____ SOURCE TEXT
A laboratory at the University of Idaho made the determination after extensive analysis, the U.S. Fish & Wildlife Service reported Wednesday.
“The results were conclusive that it is the same wolf, identified by the Service as 914F, which was collared near Cody, Wyo., on Jan. 8, 2014, and spotted in the Grand Canyon area in the fall of last year,” the Fish & Wildlife Service said in a statement.
The female wolf, nicknamed Echo, was shot dead by a hunter near Beaver, Utah, roughly 150 miles north of where it had last been seen in Arizona. According to the Utah Division of Wildlife Resources, the hunter confused the animal for a coyote and contacted officials when he realized his mistake.
The Fish & Wildlife Service continues to investigate the killing of the wolf, which is considered endangered in Southern Utah and protected under the Endangered Species Act.
Not everyone buys the hunter’s story.
________
____ DATASET EXCERPTS
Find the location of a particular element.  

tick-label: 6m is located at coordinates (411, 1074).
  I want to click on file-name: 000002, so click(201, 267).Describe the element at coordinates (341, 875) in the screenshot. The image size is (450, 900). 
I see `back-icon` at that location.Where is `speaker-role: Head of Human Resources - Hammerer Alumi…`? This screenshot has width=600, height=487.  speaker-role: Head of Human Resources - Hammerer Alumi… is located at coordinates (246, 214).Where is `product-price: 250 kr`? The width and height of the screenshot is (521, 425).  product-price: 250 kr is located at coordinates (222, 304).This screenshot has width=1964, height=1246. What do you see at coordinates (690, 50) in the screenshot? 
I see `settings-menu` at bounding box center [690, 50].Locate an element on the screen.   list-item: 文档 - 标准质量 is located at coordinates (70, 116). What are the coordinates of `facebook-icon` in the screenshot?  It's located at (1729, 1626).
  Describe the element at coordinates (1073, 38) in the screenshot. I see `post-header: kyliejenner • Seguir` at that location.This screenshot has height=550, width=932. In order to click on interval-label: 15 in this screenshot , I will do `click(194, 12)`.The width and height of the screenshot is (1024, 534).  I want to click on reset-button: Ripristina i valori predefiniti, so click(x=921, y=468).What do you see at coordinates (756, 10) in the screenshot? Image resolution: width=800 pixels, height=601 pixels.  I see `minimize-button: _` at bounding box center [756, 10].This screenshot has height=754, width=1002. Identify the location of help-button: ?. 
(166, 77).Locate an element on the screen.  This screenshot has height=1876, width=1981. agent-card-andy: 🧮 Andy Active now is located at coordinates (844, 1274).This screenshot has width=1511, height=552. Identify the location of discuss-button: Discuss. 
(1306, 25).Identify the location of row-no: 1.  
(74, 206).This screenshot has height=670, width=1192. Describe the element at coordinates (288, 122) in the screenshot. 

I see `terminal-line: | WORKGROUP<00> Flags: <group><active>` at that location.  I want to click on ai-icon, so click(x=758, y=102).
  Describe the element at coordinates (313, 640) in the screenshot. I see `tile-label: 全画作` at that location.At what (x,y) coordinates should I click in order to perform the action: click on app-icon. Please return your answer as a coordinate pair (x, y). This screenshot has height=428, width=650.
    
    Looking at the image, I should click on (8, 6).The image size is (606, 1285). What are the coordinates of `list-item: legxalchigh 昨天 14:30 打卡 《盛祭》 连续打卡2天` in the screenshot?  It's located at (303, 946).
________
▸ **TO-DO ITEM**
Using the wolf article, say yes or no for each statement, and quote the words that decide it: (a) the wolf was collared near Cody, Wyo.; (b) the wolf was shot about 150 miles south of where it was last seen; (c) the hunter mistook the wolf for a coyote. The records have nothing to do with this.

▸ **WRITTEN ANSWER**
(a) Yes: "which was collared near Cody, Wyo., on Jan. 8, 2014"
(b) No: "roughly 150 miles north of where it had last been seen in Arizona"
(c) Yes: "the hunter confused the animal for a coyote"